Necdet Yaşar’ın müzikalitesi, mûsıkiye kattıkları üzerine çok şey söylendi. Kısaca hatırlatalım: Gâziantep’in Nizip kasabasında, 1930’lu senelerdeki çocukluğunda önceleri bağlama ile ortaya çıkan; daha sonralarında üniversite tahsili için geldiği İstanbul’da tanbûr ile tanışmasıyla yeni bir boyut kazanan bir istidâttır Necdet Bey’inkisi. …. Üstâdın toplumsallaşması kendi yağında kavrulan, bu sebeple geleneklerini kompleksizce yaşatabilen bir taşra kültürünün özümsenmesiyle başlar. İstanbul’da ise çok daha yüksek bir zevke erişir. Geçiş kesintisiz ve sâhicidir. Taşra-İstanbul gerilimini değil; tam aksine; bütünleşmesini anlatır. Bu geçişi başarmak herkesin harcı değildir. Umûmiyetle tuhaf eğreti durumlar ortaya çıkıyor. Kimileri ucuz bir popülist kompleksle; İstanbul’da bir taşrayı yaşar ve bu sûretle İstanbul kültüründen hınç alır; kimileri de İstanbulin olmak iddiasıyla taşrayı küçümser. Necdet Bey’de bu ikisi de yoktu. Taşralı değerlerini ve köklerini unutmayan, ama İstanbullu olmayı da kusursuz bir şekilde başaran bir kişiliği vardı. Anadolu’nun o her dâim güleryüzlü ,yüce gönüllü saflığı, İstanbulin incelikli bir zarâfet, neş’e ve espritüellik Necdet Bey’in şahsında cem olmuştur. Bu beni her karşılaşmamızda ziyâdesiyle hayrete düşürmüş; Üstâda duyduğum hayranlığı derinleştirmiştir..
Tanbûr ile tanışması, Üniversite Korosundaki ilk denemeler, derken Tânbûrî Cemil’in oğlu dev müzisyen Mes’ud Cemil’in dikkâtini çekmesi ve onun Korosu’na katılması ve rahle-i tedrisinden geçmesi…. Cemil Bey Ekolünü en ince ayrıntılarına kadar nüfûz eden, sabırlı, titiz ve yoğun emekli çalışmalarla özümsemeye adanmış ve senelerce süren çalışmalar. ..Münir Nureddin Bey’in Korosundaki faaliyetleri; Radyo, nihâyet Kutb’ün Nâyî Niyâzî Sayın ve daha sonra onlara katılan Kemençevî İhsan Özgen ile gerçekleştirdikleri ikili, üçlü icrâları..Özellikle de Niyâzî Sayın ile verdikleri efsânevî konserler…Necdet Bey’in tanbûrundan gelen, taklid edilmesi çok zor olan bir sadâ daha ilk darplarda dinleyiciyi sarar. Özellikle taksimlerindeki kompozisyon; duyguları ele alış ve yorumlayış biçimi, gerektiği yerlerdeki yumuşaklık lirizm; gerektiği yerlerde ise yüksek bir coşku,başdöndürücü bir ajilite; tek bir sazla sağlanmış orkestral etkiler emsalsizdir. Evet o zevke ulaşmak kolay değildir. Ama bir defâ O’nun sadâsına tutulmaya görün; artık bırakamazsınız. Tiryâkisi olur; her dinleyişte yeni manâlar keşfedersiniz.
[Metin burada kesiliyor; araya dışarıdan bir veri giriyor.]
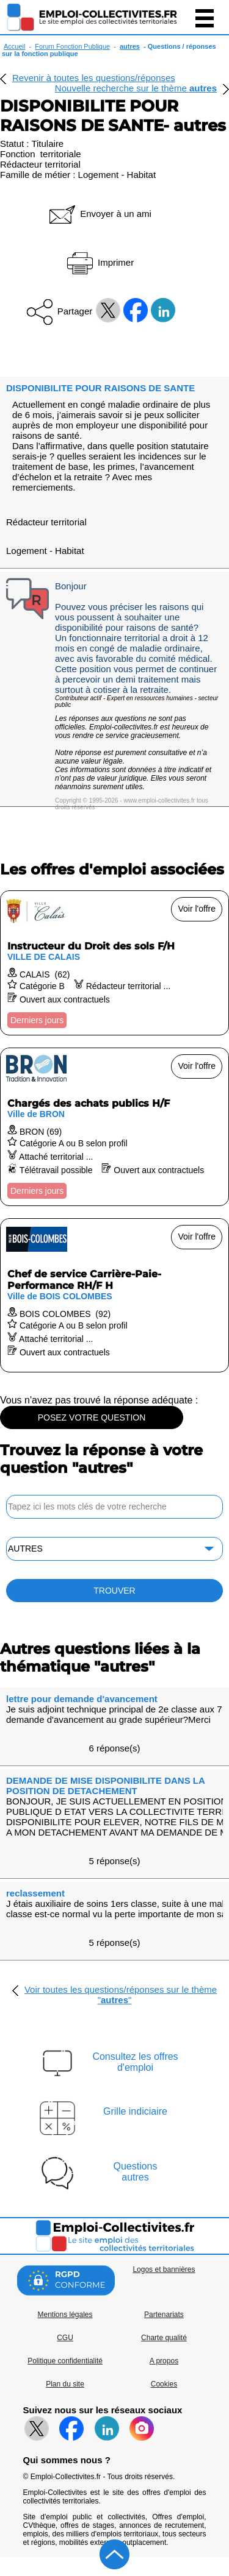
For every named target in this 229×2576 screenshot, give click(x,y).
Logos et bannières (164, 2269)
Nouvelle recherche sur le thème (136, 88)
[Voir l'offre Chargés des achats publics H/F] (114, 1126)
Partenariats (164, 2314)
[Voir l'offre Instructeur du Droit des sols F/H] (114, 963)
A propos (164, 2361)
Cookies (164, 2384)
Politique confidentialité (65, 2361)
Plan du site (65, 2384)
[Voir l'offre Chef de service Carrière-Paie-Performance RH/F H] (114, 1295)
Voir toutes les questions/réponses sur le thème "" (120, 1994)
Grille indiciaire (135, 2111)
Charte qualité (164, 2337)
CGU (65, 2337)
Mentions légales (64, 2314)
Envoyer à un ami (99, 213)
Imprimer (99, 262)
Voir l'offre (197, 909)
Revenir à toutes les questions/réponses (93, 78)
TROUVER (114, 1590)
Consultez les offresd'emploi (135, 2062)
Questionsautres (135, 2171)
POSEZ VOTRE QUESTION (92, 1417)
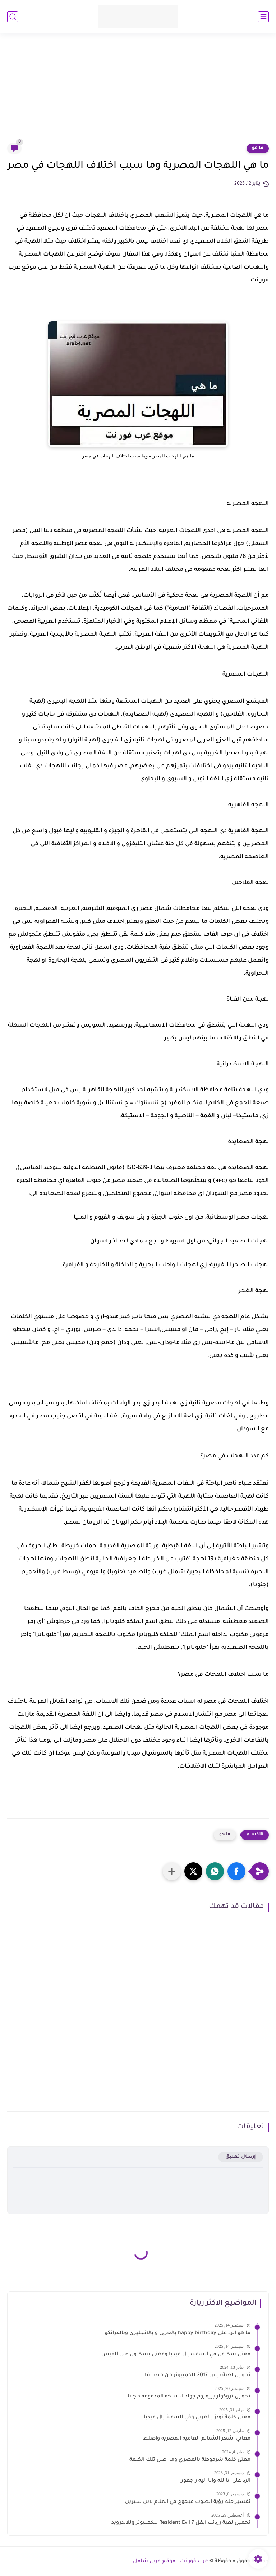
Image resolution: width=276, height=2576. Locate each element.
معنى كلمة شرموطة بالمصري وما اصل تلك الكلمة (189, 2460)
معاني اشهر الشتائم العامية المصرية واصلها (196, 2439)
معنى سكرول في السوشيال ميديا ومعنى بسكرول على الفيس (175, 2355)
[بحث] (12, 16)
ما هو (257, 148)
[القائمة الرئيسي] (263, 16)
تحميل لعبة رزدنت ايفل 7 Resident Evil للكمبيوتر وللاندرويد (180, 2523)
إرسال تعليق (240, 2157)
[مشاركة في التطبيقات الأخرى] (172, 1871)
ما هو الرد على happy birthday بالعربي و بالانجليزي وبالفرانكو (177, 2333)
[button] (236, 1871)
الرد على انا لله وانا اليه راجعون (214, 2481)
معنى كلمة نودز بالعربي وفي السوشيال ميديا (197, 2418)
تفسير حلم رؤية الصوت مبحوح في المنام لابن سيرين (187, 2502)
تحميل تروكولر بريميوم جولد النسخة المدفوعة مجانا (189, 2397)
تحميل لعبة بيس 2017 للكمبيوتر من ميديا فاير (195, 2375)
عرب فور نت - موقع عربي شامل (170, 2561)
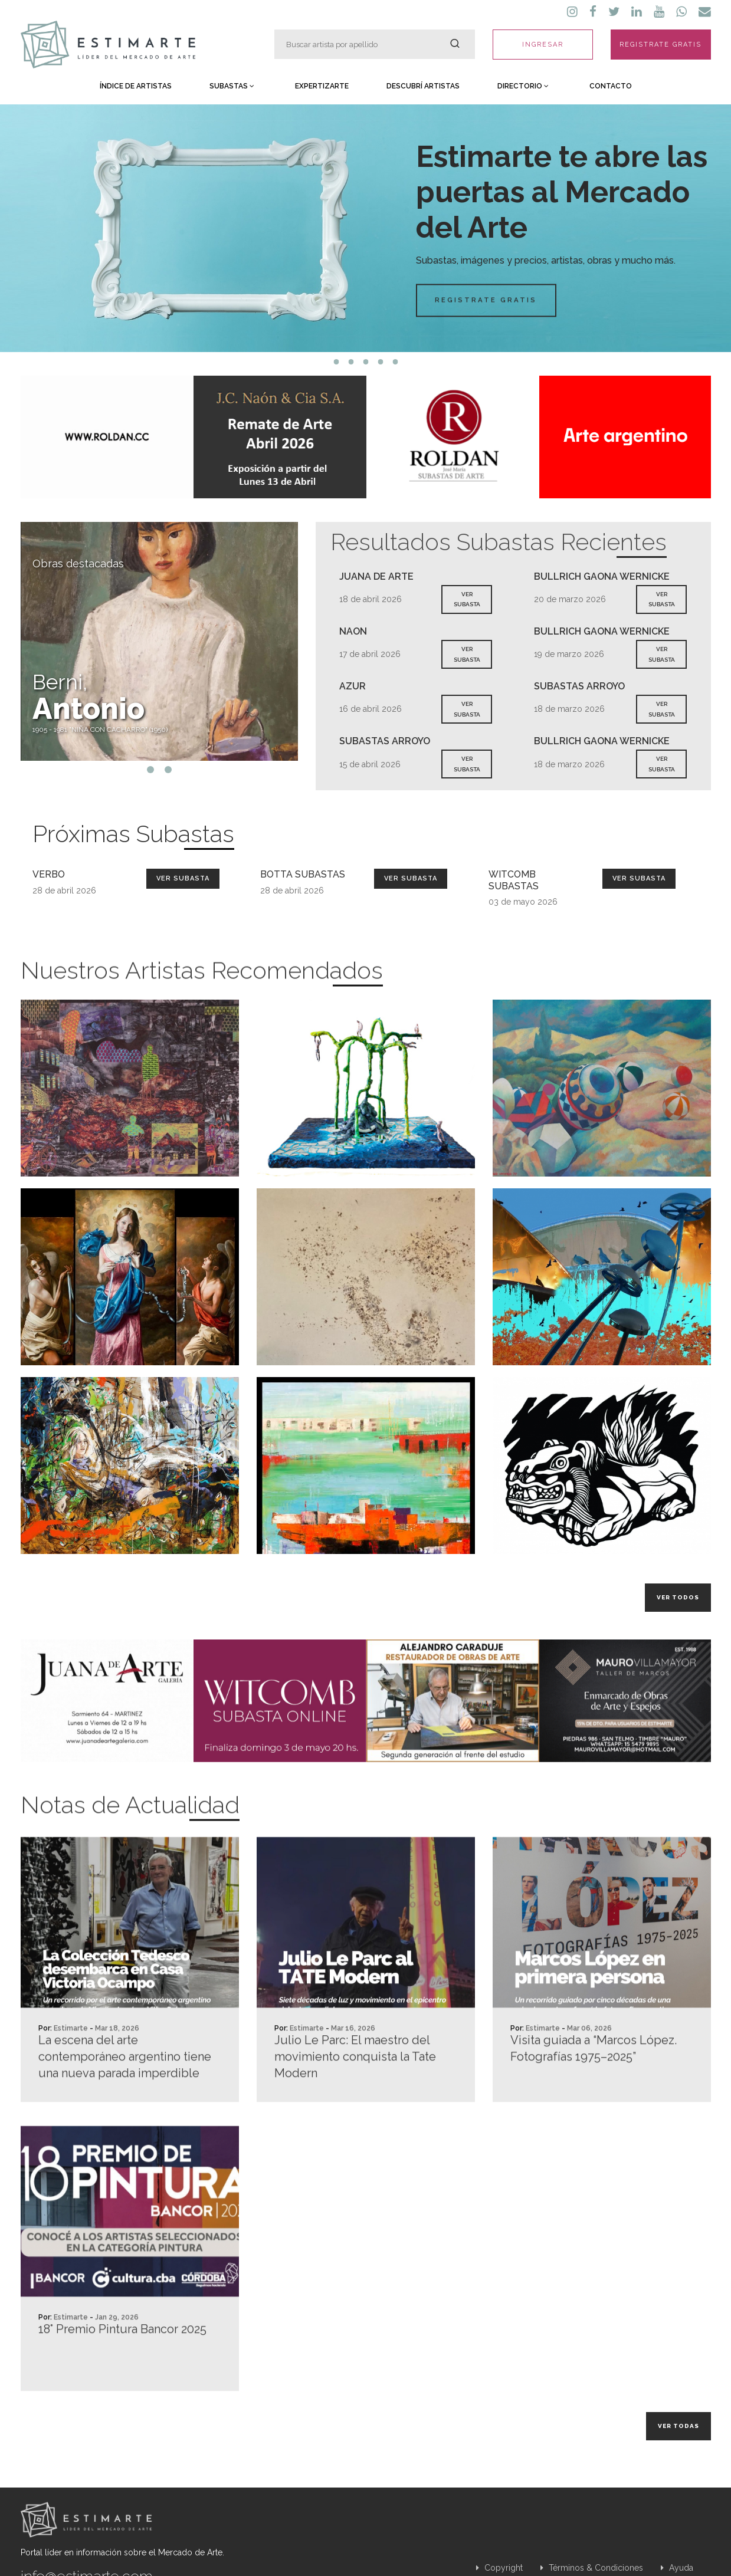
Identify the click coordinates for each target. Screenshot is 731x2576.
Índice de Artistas (136, 86)
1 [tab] (336, 361)
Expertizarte (322, 86)
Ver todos (678, 1597)
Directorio (523, 86)
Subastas (231, 86)
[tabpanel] (365, 228)
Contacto (610, 86)
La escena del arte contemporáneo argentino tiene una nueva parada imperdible (124, 2110)
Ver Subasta (182, 878)
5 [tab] (395, 361)
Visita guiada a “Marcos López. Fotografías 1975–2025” (593, 2102)
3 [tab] (365, 361)
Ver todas (678, 2426)
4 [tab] (380, 361)
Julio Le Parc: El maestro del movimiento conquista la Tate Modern (355, 2110)
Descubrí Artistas (423, 86)
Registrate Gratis (440, 300)
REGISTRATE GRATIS (660, 44)
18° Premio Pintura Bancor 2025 (122, 2382)
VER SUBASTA (467, 599)
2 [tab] (350, 361)
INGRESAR (542, 44)
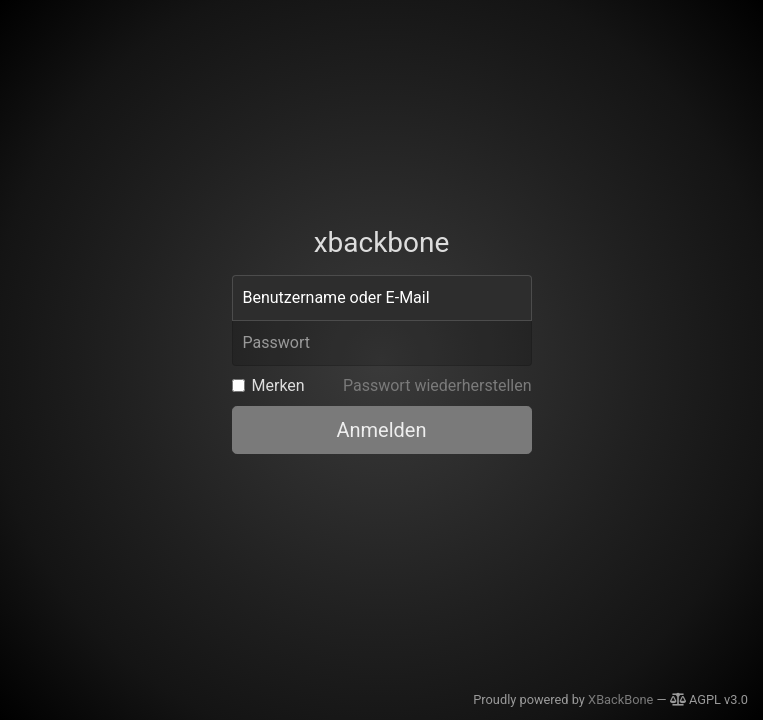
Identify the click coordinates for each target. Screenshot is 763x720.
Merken (278, 385)
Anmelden (381, 430)
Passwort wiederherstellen (437, 385)
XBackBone (620, 699)
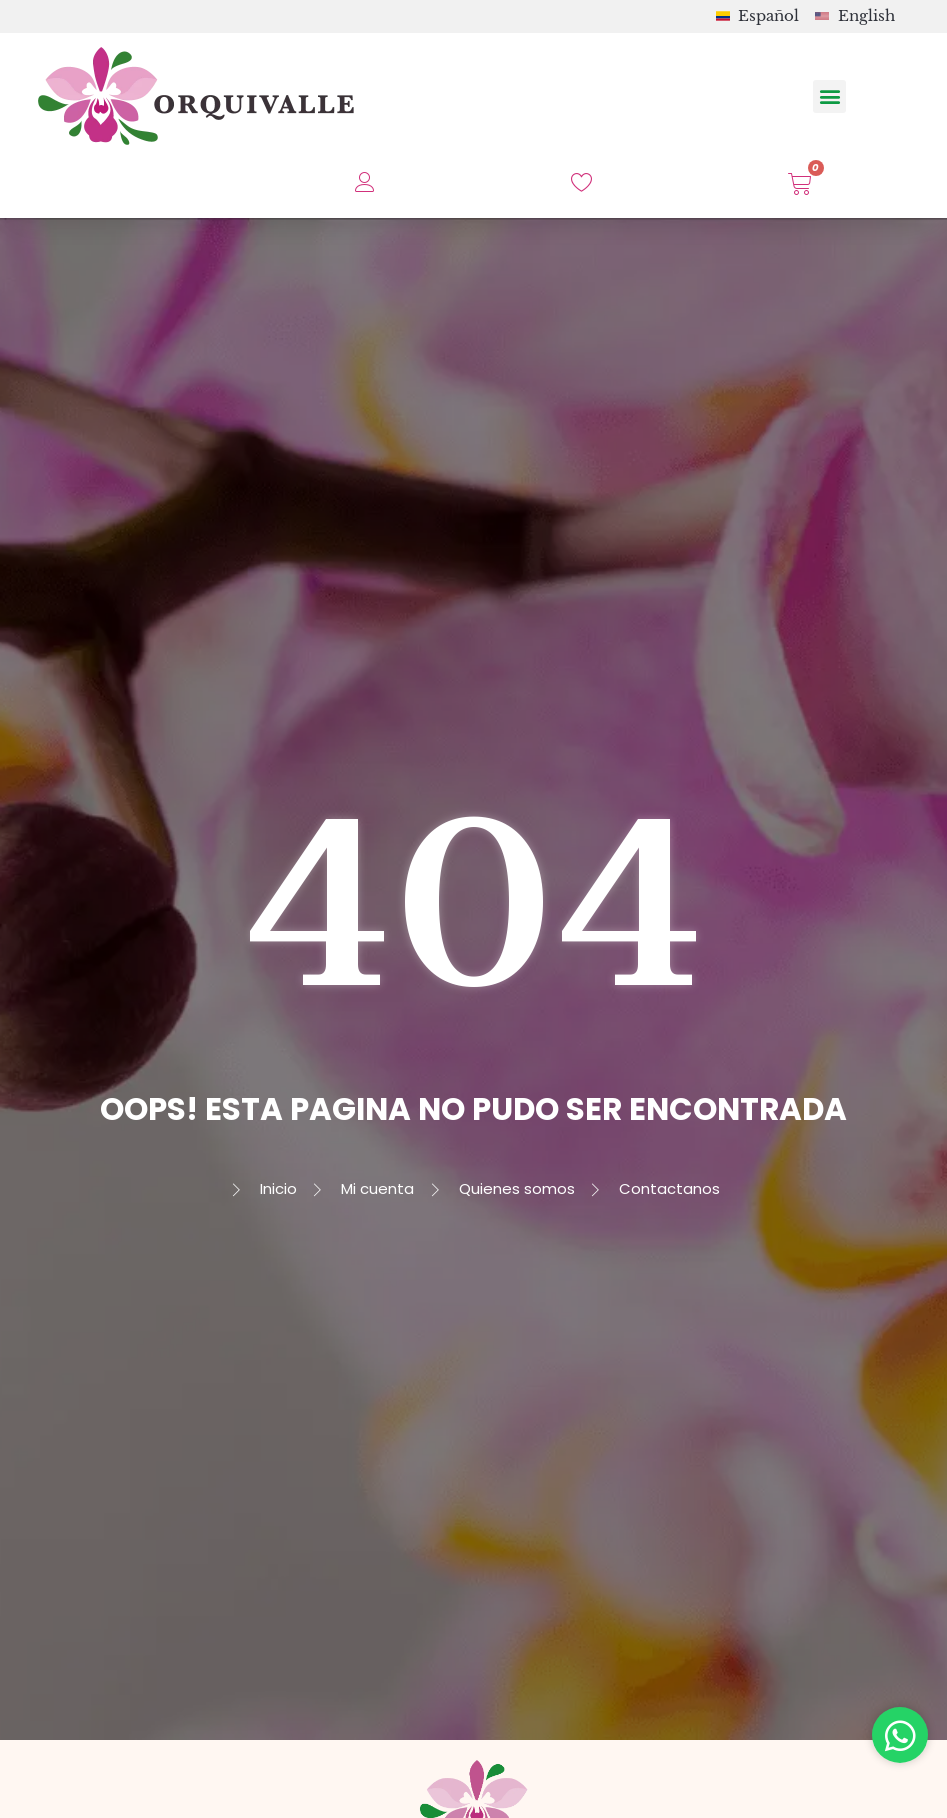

Necdet Bey’in müzikâl tesiri altında kimler kalmamıştır ki? Bir hâtıra herşeyi anlatıyor: Necdet Yaşar’ı Amerika’da dinleyen meşhûr keman virtüozu Yehudi Menuhin kendisini o geceki konserine dâvet eder. Konserin sonunda Menuhin’i tebrik etmek üzere kulise giden Necdet Yaşar’ı işâret ederek “Çaldım ama, hep kulağımda bu Türk’ün âletinden çıkan nağmeler dolaşıyordu” demiştir.
Necdet Bey kimse ile yarışmadı, rekâbet etmedi. İşine odaklandı. İşini çok, ama çok ciddiye aldı. Konser öncesinde, terlerim, parmaklarım perdeleri tam kavrayamaz diye su bile içmediğini yakın çalıştığı müzisyenlerden biriri olan Hocam Neyzen Ömer Erdoğdular’dan işittim. 1980’lerin sonlarında kurduğu Koro’da Sadreddin Özçimi, Ömer Erdoğdular, Necati Çelik gibi orta kuşak yetişmiş sanatçılarla yeni neslin -hoş artık onlar da orta yaşlıdır- Göksel Baktagir, Yurdal Tokcan, Derya Türkan gibi en kaabiliyetli san’atkârlarını biraraya getirerek seneler boyu mûsıkiye hizmet etti. Hocalığı da kayda değerdir. Başta Özer Özel ve Murat Aydemir olmak üzere çok sayıda tanbûrî yetiştirmiştir. Bir başka mühim vasfı da; sanatını asla satılık etmemiş olmasıdır. Gazinolardan gelen câzip teklifleri her defâsında elinin tersiyle itmiş,s anatından asla tâviz vermemiştir.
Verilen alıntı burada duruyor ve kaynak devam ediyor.